Former president Donald Trump’s commanding, and expected, victory in this week’s Iowa caucuses has confirmed his frontrunner status in the race for the 2024 Republican presidential nomination.

With his closest rivals Ron DeSantis and Nikki Haley lagging far behind, it seems the Republican primary contest is over before it has even begun.

Since the 1970s, Iowa has kicked off the US presidential election year with the first caucuses of the primary season. This changed for Democrats following the 2020 election, when the party ditched the first-in-the-nation caucuses for a mail-in vote. The results of this will be known on March 5 (often known as Super Tuesday).

Republicans, however, have stuck with the caucuses. With Republicans in 49 states still yet to cast a vote in the 2024 nominating contest, why is it that an overwhelmingly white state of 3 million continues to hold such sway over the fate of one of the world’s largest democracies?

How Iowa was put on the map

Iowa reached the top of the nominating calendar for a string of logistical reasons — some even say by accident — when the Democratic Party reformed its candidate selection procedures after the tumultuous 1968 Chicago party convention.

At first, few noticed or cared about the Iowa caucuses’ early position. But this all changed in 1976. Little-known presidential hopeful Jimmy Carter led a grassroots campaign in Iowa — and the next-in-line New Hampshire primary — to deliver unexpected early victories in the Democratic nominating contest. He seized upon these two early wins to catapult himself onto the national stage and ultimately win the White House.

Carter showed how these early testing grounds of voter support can propel candidates from obscurity to national fame. Once he put the Iowa caucuses on the map, the state sought to ensure they remained there.

Both the Democratic and Republican parties officially cemented Iowa’s first-in-nation status through state laws and party rules. Since then, the caucuses have become not just an opportunity for candidates to make their mark, but a boon for the state’s economy, raking in millions every cycle.

An unrepresentative state

Iowa might be a big electoral prize, but the Mid-Western state itself is tiny and hardly representative of America as a whole. Iowa is more rural than the national average and among the country’s least diverse states.

The population in Iowa is about 90% white, compared to 76% nationally. Just 4% of Iowans identify as Black or African American.

Many rightly point out that Iowa’s demographics more closely resemble the 19th-century United States than the America we know today. This is part of why the state’s outsized electoral role has come under increasing scrutiny in recent years.

In 2022, President Joe Biden and the Democratic National Committee announced they would promote South Carolina to the front of the 2024 Democratic primary contests ahead of Iowa and New Hampshire (also small and overwhelmingly white).

While Iowa was successfully moved back in the schedule, New Hampshire held onto its first-in-the-nation status, prompting Biden to take his name off this year’s primary ballot. The vote will be held on January 23.

As Iowa and New Hampshire go, so goes the nation (sometimes)
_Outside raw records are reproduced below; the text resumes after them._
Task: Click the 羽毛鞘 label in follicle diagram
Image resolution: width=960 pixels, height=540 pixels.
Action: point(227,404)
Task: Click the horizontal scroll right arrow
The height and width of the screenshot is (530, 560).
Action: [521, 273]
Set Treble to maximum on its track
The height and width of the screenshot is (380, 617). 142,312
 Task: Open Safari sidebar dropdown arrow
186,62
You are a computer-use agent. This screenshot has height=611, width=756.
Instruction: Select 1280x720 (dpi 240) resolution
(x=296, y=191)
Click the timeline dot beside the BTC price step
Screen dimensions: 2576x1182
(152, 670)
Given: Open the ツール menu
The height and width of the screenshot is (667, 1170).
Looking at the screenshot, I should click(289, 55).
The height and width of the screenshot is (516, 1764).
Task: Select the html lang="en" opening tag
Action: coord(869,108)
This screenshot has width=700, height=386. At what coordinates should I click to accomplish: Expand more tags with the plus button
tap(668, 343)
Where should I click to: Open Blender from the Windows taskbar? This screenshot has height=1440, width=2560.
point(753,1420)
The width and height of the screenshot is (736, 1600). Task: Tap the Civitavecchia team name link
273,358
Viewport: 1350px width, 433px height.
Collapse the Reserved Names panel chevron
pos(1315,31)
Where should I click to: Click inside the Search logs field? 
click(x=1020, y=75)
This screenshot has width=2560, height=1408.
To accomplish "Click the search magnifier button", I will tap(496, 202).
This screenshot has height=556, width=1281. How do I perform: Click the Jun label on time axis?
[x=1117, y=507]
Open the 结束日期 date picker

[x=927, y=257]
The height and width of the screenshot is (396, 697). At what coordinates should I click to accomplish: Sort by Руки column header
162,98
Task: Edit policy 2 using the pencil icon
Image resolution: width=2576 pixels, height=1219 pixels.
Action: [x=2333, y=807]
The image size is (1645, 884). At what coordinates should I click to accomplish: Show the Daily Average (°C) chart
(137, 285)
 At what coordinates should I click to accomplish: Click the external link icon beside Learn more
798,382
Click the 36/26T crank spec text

Iowa has, at best, a patchy record of predicting party nominees and presidents. In the ten contested Democratic Iowa caucuses since 1976, the winner has gone on to secure the Democratic nomination in seven instances. The most notable exception in recent times was Biden, who finished fourth in Iowa in 2020. Of these seven successful nominees, just two — Carter and Barack Obama — would go on to become president.

The state’s Republican results are significantly more mixed. Just three winners of the eight contested caucuses since 1976 became the party’s nominee. Only one of those, George W Bush, went on to win the White House.

Almost every major party nominee since 1972 has, however, won in either Iowa or New Hampshire. The only two exceptions were Bill Clinton in 1992 and Biden in 2020.

Iowans and New Hampshirites are not clairvoyants with their fingers on the pulse of the nation. Yet their influence helps determine the presidential frontrunners, media narratives, donor contributions and campaign expenditures before millions of other Americans are able to vote. This can shape the rest of the election.

The reason for this is the structure of the US primary calendar. Because the contests are drawn out over five months, establishing early momentum is essential to carving out a path to the nomination, particularly given the exorbitant cost of running for president.

Until the structure of the US primary system changes, or another state replaces both Iowa and New Hampshire at the top of the primary calendars, the eyes of the world will continue to turn to both of these tiny states every four years.